SVM classifier analysis was performed to define the best parameter, which showed the best rank weights between measured parameters in all kinds of lesions. Due to the differences in measured parameters, MTR was indicated as the best parameter to show the difference between normal WM and MS lesions (
20). Also, this research introduced MTR as the best biomarker to indicate significant differences between different types of lesions, and MTR was an appropriate parameter to differentiate between various types of MS-related lesions.
5.1. Conclusions
Recently, impressive progress has been made in the investigation of several aspects of advanced MRI techniques, which has provided a detailed and new outlook into the pathological-related alterations in brain tissue during MS. Histopathological and imaging methods have indicated that inflammatory and neurodegenerative phenomena have important roles in MS lesions pathology. This study assessed appropriate parameters, like MTR and perfusion parameters, to describe pathology alterations in lesions. MTR changes may reveal the formation of acute active MS lesions several months before observation by conventional protocols. Thus, MTI is a modality that could reveal processes involved in the formation of active lesions. Also, DCE-MRI with high sensitivity to subtle changes in BBB could detect early changes in the formation of active lesions. Thus, the proposed protocols could be useful for early detection of newly forming lesions before T1 or T2-FLAIR images as well as for earlier diagnosis of the disease stage and save the time to begin treatment. This research tried to evaluate quantitative MRI methods to distinguish different kinds of MS-related lesions, and our results introduced MRI parameters to indicate structural and pathological differences in the lesions, which were related to the inflammatory and neurodegenerative process.

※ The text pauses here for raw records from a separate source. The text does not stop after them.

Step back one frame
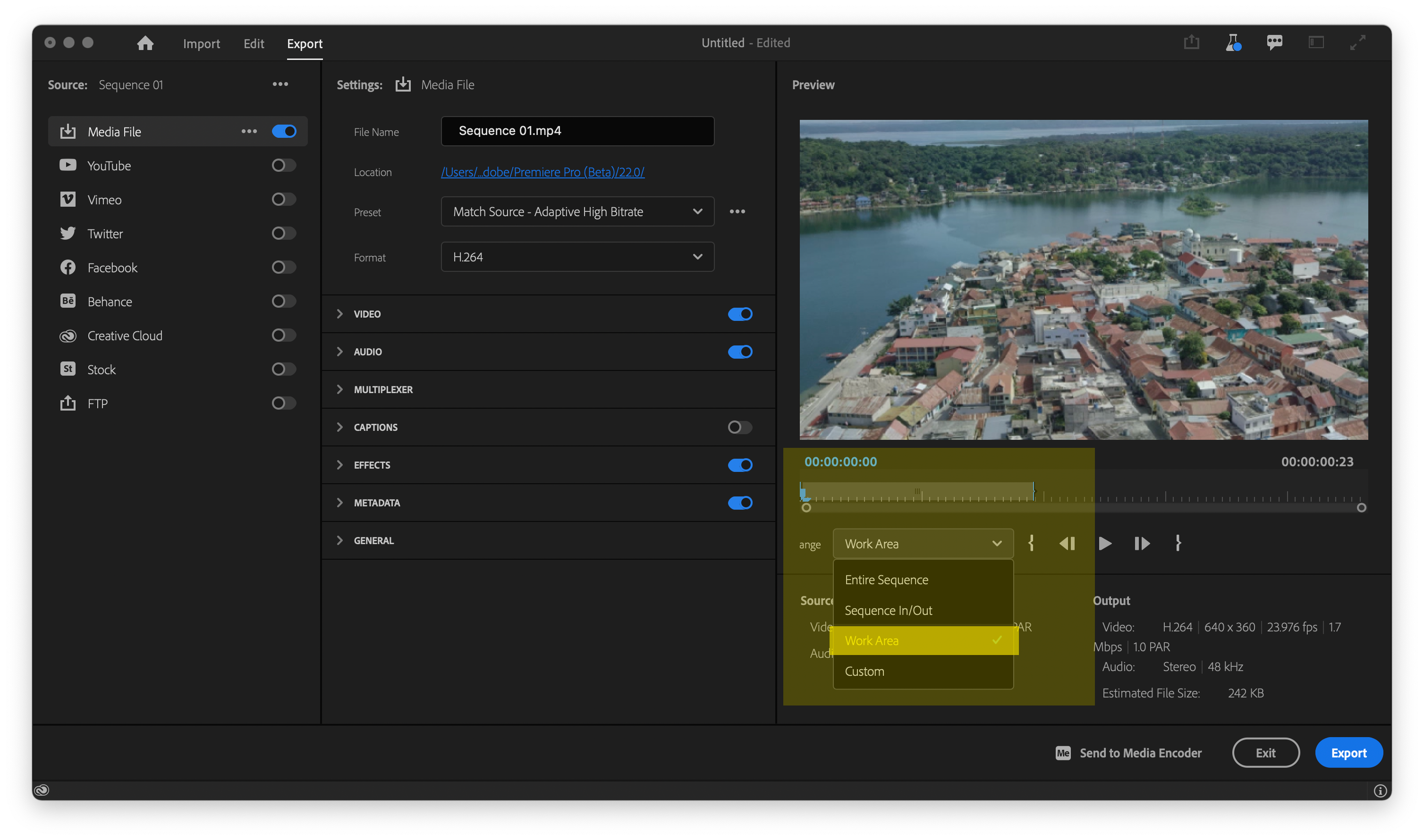This screenshot has height=840, width=1424. [x=1067, y=543]
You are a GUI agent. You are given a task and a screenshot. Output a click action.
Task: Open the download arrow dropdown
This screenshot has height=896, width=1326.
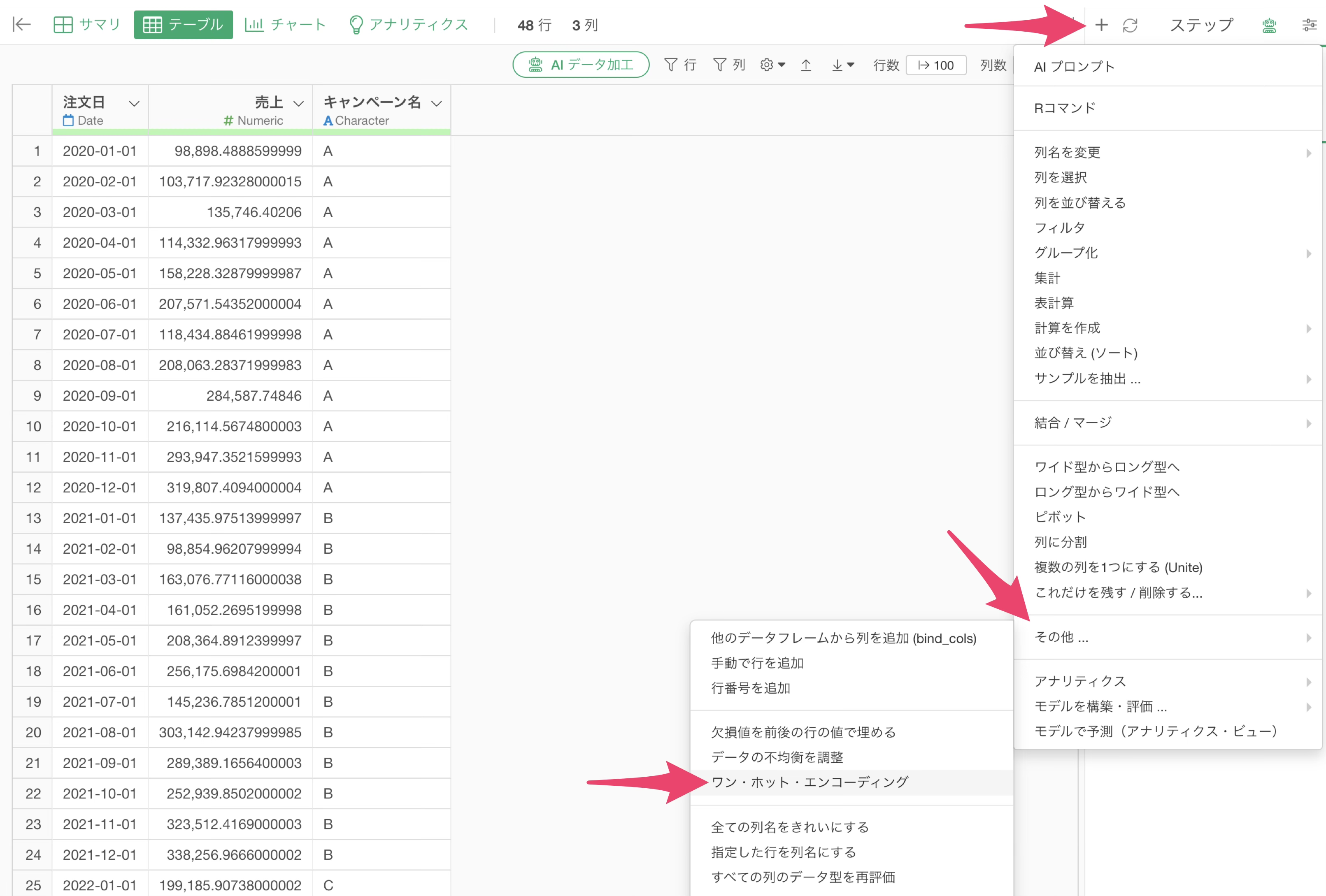click(842, 65)
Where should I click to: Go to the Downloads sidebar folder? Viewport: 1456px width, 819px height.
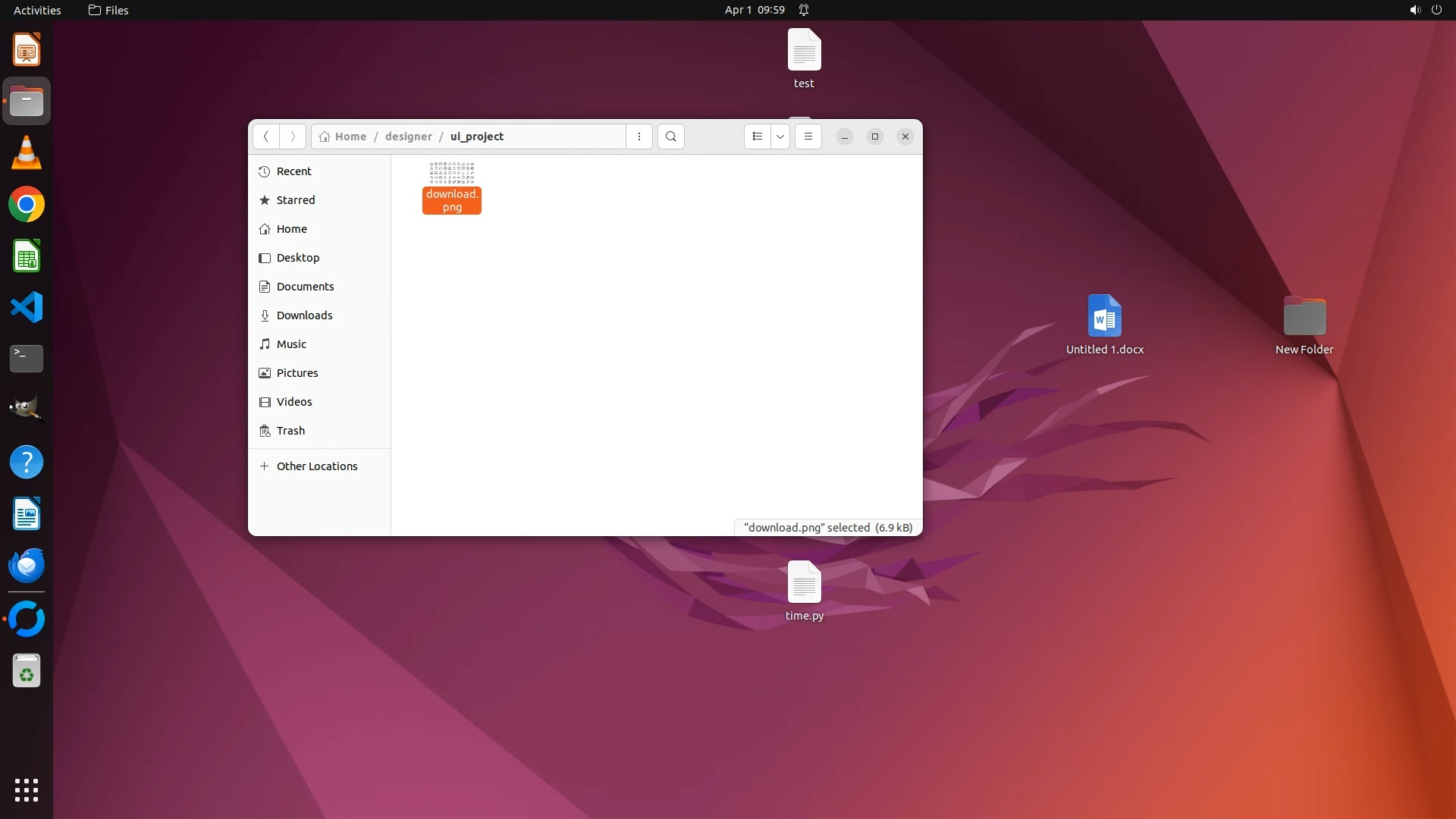(304, 315)
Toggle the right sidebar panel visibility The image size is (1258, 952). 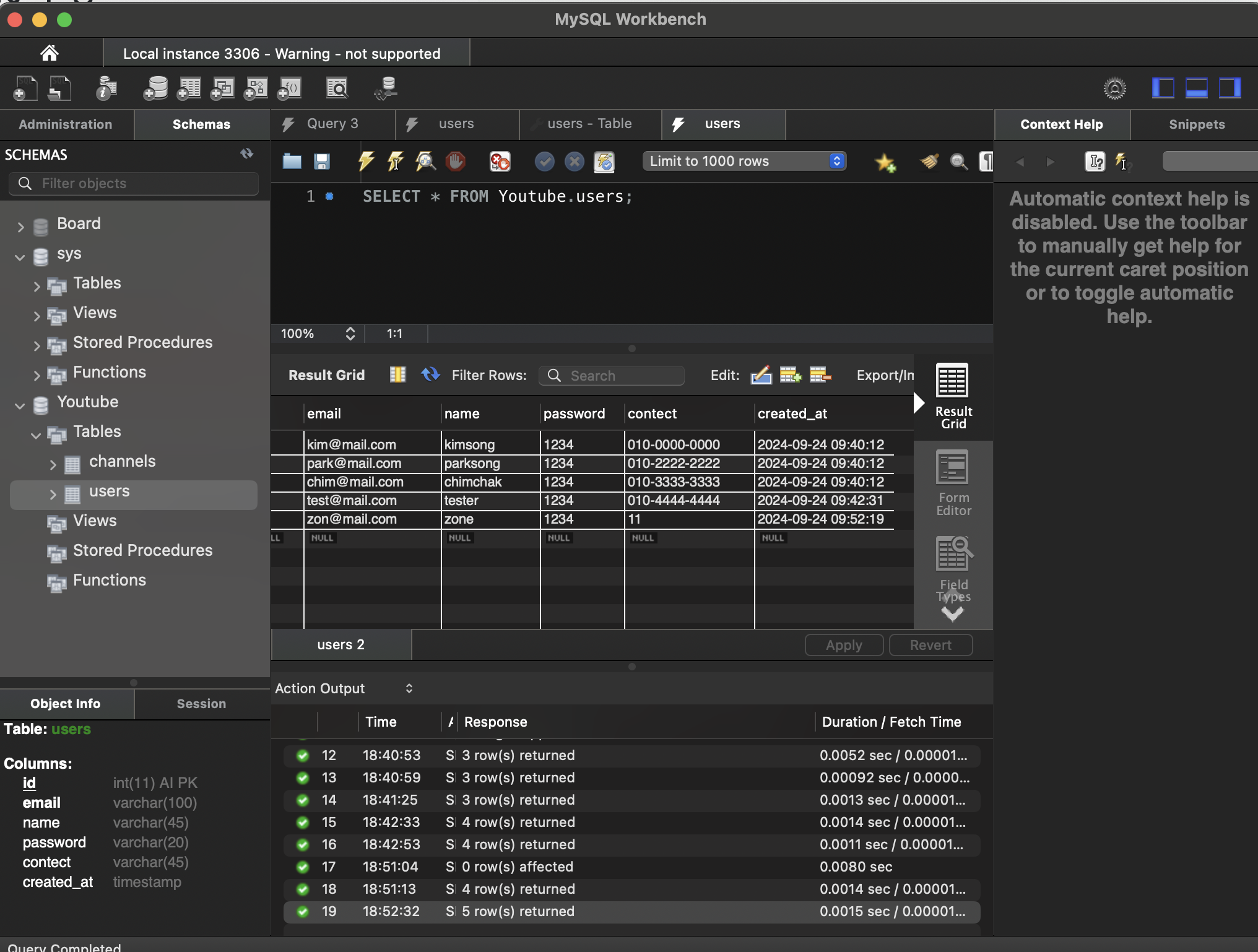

Finally, one of the measured parameters was introduced as the best parameter to indicate differences in lesions associated with water and myelin content of brain tissue.
In summary, multi-parametric MRI could assess and determine changes in lesions that cannot be provided by conventional and clinical routine MRI. Thus, the mentioned modality can help to reveal subtle changes in MS lesions with different microstructural and pathological changes related to inflammation.